*** Document passage ***
ITEM 5. OTHER INFORMATION.
In order to be considered for inclusion in the Proxy Statement and
Form of Proxy distributed to Stockholders prior to the Annual
Meeting of Stockholders in 1999, a stockholder proposal must be
received by the Company no later than January 14, 1999. To be
considered for presentation at the Annual Meeting of Stockholders in
1999 although not included in the Proxy Statement and Form of Proxy,
proposals must be received no later than April 17, 1999. All
proposals should be delivered in writing to Wayne E. Mayhew III,
Vice President and Chief Financial Officer, Treasurer and Secretary,
Creative BioMolecules, Inc., 45 South Street, Hopkinton,
Massachusetts 01748.
ITEM 6. EXHIBITS AND REPORTS ON FORM 8-K.
(a) Exhibits.
*** End of Document passage ***
*** Source data ***
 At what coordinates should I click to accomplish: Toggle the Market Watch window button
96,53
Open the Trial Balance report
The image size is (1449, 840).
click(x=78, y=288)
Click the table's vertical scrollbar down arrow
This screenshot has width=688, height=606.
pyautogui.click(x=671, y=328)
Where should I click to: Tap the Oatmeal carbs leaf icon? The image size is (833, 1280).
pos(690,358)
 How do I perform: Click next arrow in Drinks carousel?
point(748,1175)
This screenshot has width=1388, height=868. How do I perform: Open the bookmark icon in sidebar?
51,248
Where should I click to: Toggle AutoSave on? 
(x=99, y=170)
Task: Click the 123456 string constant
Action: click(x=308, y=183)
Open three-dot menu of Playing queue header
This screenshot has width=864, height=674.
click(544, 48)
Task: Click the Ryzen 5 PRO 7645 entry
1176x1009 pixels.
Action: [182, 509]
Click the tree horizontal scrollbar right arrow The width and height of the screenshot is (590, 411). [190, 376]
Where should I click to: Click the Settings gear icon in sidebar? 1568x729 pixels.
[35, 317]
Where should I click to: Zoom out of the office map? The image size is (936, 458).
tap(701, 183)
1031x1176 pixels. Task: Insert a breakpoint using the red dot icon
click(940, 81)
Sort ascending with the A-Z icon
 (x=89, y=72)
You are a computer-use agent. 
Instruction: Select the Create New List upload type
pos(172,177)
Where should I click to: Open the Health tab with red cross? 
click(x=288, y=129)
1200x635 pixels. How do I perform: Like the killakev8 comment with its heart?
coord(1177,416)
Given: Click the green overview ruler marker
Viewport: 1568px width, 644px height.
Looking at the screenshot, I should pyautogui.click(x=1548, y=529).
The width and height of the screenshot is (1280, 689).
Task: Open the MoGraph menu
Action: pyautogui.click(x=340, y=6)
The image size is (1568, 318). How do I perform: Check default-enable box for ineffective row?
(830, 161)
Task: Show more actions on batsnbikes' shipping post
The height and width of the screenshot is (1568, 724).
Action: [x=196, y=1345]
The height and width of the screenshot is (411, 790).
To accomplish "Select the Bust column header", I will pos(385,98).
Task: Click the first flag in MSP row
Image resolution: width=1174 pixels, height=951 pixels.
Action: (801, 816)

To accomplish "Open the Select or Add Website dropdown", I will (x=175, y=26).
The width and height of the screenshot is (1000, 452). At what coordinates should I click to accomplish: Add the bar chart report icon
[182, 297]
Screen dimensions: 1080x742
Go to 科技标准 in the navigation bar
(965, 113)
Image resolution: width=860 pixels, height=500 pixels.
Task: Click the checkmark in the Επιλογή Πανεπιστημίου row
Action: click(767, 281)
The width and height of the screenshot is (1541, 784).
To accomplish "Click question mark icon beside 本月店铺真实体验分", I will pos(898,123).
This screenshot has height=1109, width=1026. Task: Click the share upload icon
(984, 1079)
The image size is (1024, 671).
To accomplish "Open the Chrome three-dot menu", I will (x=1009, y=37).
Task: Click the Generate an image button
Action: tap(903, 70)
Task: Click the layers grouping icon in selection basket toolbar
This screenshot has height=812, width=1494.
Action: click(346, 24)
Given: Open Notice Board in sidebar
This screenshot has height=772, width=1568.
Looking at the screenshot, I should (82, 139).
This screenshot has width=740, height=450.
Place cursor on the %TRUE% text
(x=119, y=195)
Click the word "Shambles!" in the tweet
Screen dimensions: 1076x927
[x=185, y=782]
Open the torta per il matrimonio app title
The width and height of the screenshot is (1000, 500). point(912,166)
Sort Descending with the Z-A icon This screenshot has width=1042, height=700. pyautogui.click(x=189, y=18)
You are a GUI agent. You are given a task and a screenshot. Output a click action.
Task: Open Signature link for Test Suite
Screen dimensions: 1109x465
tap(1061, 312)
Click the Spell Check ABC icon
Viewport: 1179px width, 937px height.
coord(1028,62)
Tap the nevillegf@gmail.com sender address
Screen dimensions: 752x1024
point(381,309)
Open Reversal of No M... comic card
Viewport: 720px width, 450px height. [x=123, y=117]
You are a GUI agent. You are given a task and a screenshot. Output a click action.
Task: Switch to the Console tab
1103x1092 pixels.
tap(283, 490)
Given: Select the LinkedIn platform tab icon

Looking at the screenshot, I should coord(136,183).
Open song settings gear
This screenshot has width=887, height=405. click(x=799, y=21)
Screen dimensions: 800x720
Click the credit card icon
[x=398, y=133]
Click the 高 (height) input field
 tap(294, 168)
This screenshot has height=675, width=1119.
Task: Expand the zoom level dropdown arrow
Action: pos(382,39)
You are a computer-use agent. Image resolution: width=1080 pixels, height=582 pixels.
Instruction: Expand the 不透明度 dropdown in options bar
*** End of Source data ***
Exercise instructions:
**1.** List every title that the stockholder proposal notice gives for Wayne E. Mayhew III.
**2.** Translate this sentence from the stockholder proposal notice into Spanish: "To be considered for presentation at the Annual Meeting of Stockholders in 1999 although not included in the Proxy Statement and Form of Proxy, proposals must be received no later than April 17, 1999."
**3.** Reproduce the stockholder proposal notice from "ITEM 5. OTHER" to "ON FORM 8-K.".

Per-task outputs:
**1.**
Vice President
Chief Financial Officer
Treasurer
Secretary

**2.** Para ser consideradas para su presentación en la Junta Anual de Accionistas de 1999, aunque no se incluyan en la Declaración de Poder ni en el Formulario de Poder, las propuestas deben recibirse a más tardar el 17 de abril de 1999.

**3.**
ITEM 5. OTHER INFORMATION.
In order to be considered for inclusion in the Proxy Statement and
Form of Proxy distributed to Stockholders prior to the Annual
Meeting of Stockholders in 1999, a stockholder proposal must be
received by the Company no later than January 14, 1999. To be
considered for presentation at the Annual Meeting of Stockholders in
1999 although not included in the Proxy Statement and Form of Proxy,
proposals must be received no later than April 17, 1999. All
proposals should be delivered in writing to Wayne E. Mayhew III,
Vice President and Chief Financial Officer, Treasurer and Secretary,
Creative BioMolecules, Inc., 45 South Street, Hopkinton,
Massachusetts 01748.
ITEM 6. EXHIBITS AND REPORTS ON FORM 8-K.